Problem to solve: Please repeat the lines below, exactly and only, from the one that holds "Task: Click the highlighted feedback tile" through the one that holds "The height and width of the screenshot is (392, 859).".

Data:
=== Section Start ===

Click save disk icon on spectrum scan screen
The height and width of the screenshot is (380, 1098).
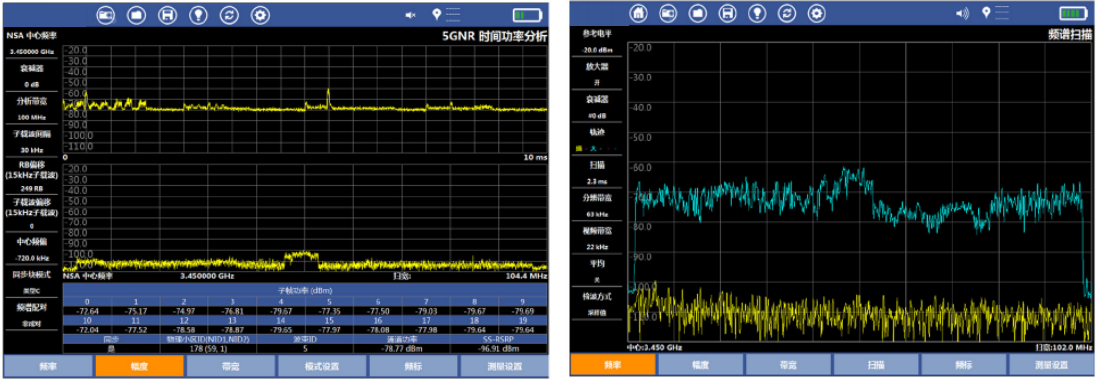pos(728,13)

=== Section End ===
=== Section Start ===

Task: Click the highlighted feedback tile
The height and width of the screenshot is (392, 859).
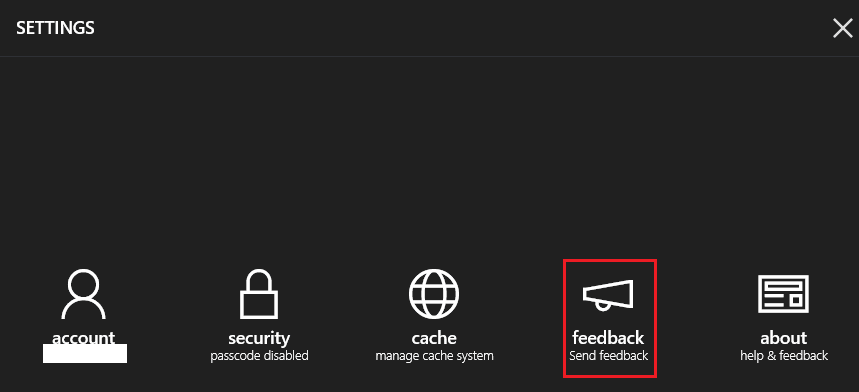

=== Section End ===
=== Section Start ===

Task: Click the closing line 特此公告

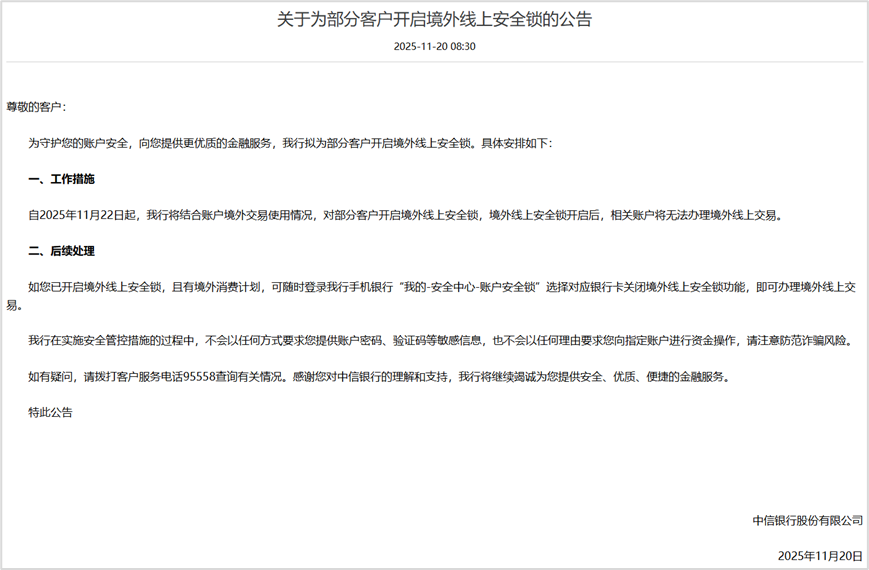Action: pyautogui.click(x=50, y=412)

=== Section End ===

Answer to the problem:
Task: Click the highlighted feedback tile
The height and width of the screenshot is (392, 859).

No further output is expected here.